In 1885 John Smith Clarke was born as the thirteenth out of fourteen children in the town of Jarrow, Durham. Clarke’s extraordinary early life as a circus performer, railway messenger, lion tamer, sailor and gun runner for Russian revolutionaries certainly foreshadowed an eventful career in politics, poetry and journalism. He was an active socialist and member of the Independent Labour Party (ILP), and while he admired the Soviet Union, he did not join the CPGB.[1]

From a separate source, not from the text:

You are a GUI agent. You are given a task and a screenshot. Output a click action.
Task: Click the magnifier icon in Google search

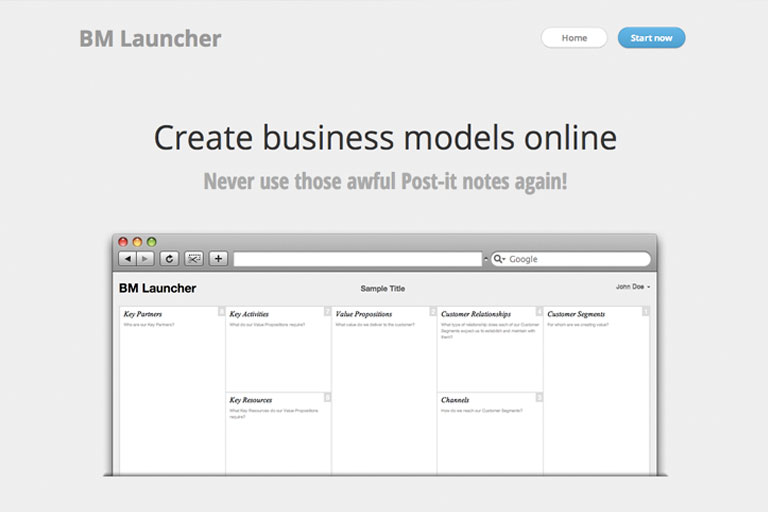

Clarke was born into extreme poverty; his father was frequently out of employment and only seven of the fourteen children of the family survived into adulthood. In light of these circumstances, Clarke never received a formal education and was working as a messenger for Northeastern Railway at the age of sixteen. At seventeen he claimed to be the youngest ever lion tamer and performed for the circus his family worked in, even after leaving the ring, his love of wild animal training lasted throughout his life. When he was a Labour MP, for example, he brought a box of snakes into the House of Commons in order to demonstrate his skill in snake charming.[2] What knowledge Clarke lacked in formal schooling, he gained through worldly experience during his time as a sailor. He wrote several stories from his maritime adventures in the Sunday Mail, including an article called “Roughing it Around the World”. Clarke returned to the UK to work as a journalist in Edinburgh.[3]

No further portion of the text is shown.